[Start of Attachment]
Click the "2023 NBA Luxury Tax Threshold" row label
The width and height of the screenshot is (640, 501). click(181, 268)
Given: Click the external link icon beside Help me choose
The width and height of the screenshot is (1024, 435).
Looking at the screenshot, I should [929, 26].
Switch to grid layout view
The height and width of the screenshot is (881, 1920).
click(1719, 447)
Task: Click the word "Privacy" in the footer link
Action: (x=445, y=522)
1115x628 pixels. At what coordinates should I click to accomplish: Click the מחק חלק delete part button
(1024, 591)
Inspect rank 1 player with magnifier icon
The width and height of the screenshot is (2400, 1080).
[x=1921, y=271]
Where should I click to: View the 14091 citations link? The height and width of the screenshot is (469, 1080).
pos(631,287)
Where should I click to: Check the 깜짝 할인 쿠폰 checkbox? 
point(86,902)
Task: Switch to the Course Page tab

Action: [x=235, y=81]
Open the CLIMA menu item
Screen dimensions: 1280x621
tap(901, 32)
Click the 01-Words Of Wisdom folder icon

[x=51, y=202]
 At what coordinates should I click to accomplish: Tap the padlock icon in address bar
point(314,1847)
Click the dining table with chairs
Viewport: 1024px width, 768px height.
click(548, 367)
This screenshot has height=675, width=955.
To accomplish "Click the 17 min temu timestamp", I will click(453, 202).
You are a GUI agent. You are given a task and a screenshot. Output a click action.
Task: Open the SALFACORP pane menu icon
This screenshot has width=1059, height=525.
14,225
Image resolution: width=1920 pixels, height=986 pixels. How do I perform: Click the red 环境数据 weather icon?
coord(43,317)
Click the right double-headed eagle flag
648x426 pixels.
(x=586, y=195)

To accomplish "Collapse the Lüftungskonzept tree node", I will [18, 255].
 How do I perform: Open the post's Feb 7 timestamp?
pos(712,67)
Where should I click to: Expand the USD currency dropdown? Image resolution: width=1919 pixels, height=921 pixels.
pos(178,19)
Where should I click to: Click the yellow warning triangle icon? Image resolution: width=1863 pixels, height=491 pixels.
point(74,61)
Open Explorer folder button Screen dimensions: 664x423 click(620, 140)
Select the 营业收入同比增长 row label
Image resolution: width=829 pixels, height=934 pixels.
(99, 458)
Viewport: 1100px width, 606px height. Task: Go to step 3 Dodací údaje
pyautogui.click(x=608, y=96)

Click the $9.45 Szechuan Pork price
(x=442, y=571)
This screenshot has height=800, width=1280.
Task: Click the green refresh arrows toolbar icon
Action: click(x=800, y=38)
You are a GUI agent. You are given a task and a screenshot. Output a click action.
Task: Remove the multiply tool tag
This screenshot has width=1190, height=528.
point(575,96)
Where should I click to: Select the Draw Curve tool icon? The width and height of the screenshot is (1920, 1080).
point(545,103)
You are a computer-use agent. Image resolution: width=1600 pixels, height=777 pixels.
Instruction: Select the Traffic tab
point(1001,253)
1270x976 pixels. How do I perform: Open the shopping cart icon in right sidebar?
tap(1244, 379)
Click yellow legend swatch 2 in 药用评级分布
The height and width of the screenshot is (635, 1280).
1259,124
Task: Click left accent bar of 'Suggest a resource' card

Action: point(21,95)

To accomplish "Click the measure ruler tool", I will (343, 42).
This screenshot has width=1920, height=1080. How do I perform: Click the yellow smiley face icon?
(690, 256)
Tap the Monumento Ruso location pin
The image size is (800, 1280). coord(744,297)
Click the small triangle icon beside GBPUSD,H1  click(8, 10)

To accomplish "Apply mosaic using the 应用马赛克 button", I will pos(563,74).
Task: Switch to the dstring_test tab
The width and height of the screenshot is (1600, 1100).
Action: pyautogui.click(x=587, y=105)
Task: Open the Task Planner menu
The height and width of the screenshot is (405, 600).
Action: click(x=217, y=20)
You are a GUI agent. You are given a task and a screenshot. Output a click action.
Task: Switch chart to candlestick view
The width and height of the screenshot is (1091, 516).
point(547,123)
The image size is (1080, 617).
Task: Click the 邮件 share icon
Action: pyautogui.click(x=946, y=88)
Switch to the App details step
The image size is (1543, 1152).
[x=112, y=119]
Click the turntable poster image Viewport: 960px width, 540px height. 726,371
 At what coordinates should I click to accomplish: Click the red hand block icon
[End of Attachment]
REQUIRED ACTION.
Set the entries down again, unchanged and complete.

SOLUTION TO THE PROBLEM.
Click the "2023 NBA Luxury Tax Threshold" row label
The width and height of the screenshot is (640, 501). click(181, 268)
Given: Click the external link icon beside Help me choose
The width and height of the screenshot is (1024, 435).
Looking at the screenshot, I should [929, 26].
Switch to grid layout view
The height and width of the screenshot is (881, 1920).
click(1719, 447)
Task: Click the word "Privacy" in the footer link
Action: (x=445, y=522)
1115x628 pixels. At what coordinates should I click to accomplish: Click the מחק חלק delete part button
(1024, 591)
Inspect rank 1 player with magnifier icon
The width and height of the screenshot is (2400, 1080).
[x=1921, y=271]
Where should I click to: View the 14091 citations link? The height and width of the screenshot is (469, 1080).
pos(631,287)
Where should I click to: Check the 깜짝 할인 쿠폰 checkbox? 
point(86,902)
Task: Switch to the Course Page tab

Action: [x=235, y=81]
Open the CLIMA menu item
Screen dimensions: 1280x621
tap(901, 32)
Click the 01-Words Of Wisdom folder icon

[x=51, y=202]
 At what coordinates should I click to accomplish: Tap the padlock icon in address bar
point(314,1847)
Click the dining table with chairs
Viewport: 1024px width, 768px height.
click(548, 367)
This screenshot has height=675, width=955.
To accomplish "Click the 17 min temu timestamp", I will click(453, 202).
You are a GUI agent. You are given a task and a screenshot. Output a click action.
Task: Open the SALFACORP pane menu icon
This screenshot has width=1059, height=525.
14,225
Image resolution: width=1920 pixels, height=986 pixels. How do I perform: Click the red 环境数据 weather icon?
coord(43,317)
Click the right double-headed eagle flag
648x426 pixels.
(x=586, y=195)

To accomplish "Collapse the Lüftungskonzept tree node", I will [18, 255].
 How do I perform: Open the post's Feb 7 timestamp?
pos(712,67)
Where should I click to: Expand the USD currency dropdown? Image resolution: width=1919 pixels, height=921 pixels.
pos(178,19)
Where should I click to: Click the yellow warning triangle icon? Image resolution: width=1863 pixels, height=491 pixels.
point(74,61)
Open Explorer folder button Screen dimensions: 664x423 click(620, 140)
Select the 营业收入同比增长 row label
Image resolution: width=829 pixels, height=934 pixels.
(99, 458)
Viewport: 1100px width, 606px height. Task: Go to step 3 Dodací údaje
pyautogui.click(x=608, y=96)

Click the $9.45 Szechuan Pork price
(x=442, y=571)
This screenshot has height=800, width=1280.
Task: Click the green refresh arrows toolbar icon
Action: click(x=800, y=38)
You are a GUI agent. You are given a task and a screenshot. Output a click action.
Task: Remove the multiply tool tag
This screenshot has width=1190, height=528.
point(575,96)
Where should I click to: Select the Draw Curve tool icon? The width and height of the screenshot is (1920, 1080).
point(545,103)
You are a computer-use agent. Image resolution: width=1600 pixels, height=777 pixels.
Instruction: Select the Traffic tab
point(1001,253)
1270x976 pixels. How do I perform: Open the shopping cart icon in right sidebar?
tap(1244, 379)
Click yellow legend swatch 2 in 药用评级分布
The height and width of the screenshot is (635, 1280).
1259,124
Task: Click left accent bar of 'Suggest a resource' card

Action: point(21,95)

To accomplish "Click the measure ruler tool", I will (343, 42).
This screenshot has width=1920, height=1080. How do I perform: Click the yellow smiley face icon?
(690, 256)
Tap the Monumento Ruso location pin
The image size is (800, 1280). coord(744,297)
Click the small triangle icon beside GBPUSD,H1  click(8, 10)

To accomplish "Apply mosaic using the 应用马赛克 button", I will pos(563,74).
Task: Switch to the dstring_test tab
The width and height of the screenshot is (1600, 1100).
Action: pyautogui.click(x=587, y=105)
Task: Open the Task Planner menu
The height and width of the screenshot is (405, 600).
Action: click(x=217, y=20)
You are a GUI agent. You are given a task and a screenshot. Output a click action.
Task: Switch chart to candlestick view
The width and height of the screenshot is (1091, 516).
point(547,123)
The image size is (1080, 617).
Task: Click the 邮件 share icon
Action: pyautogui.click(x=946, y=88)
Switch to the App details step
The image size is (1543, 1152).
[x=112, y=119]
Click the turntable poster image Viewport: 960px width, 540px height. 726,371
 At what coordinates should I click to accomplish: Click the red hand block icon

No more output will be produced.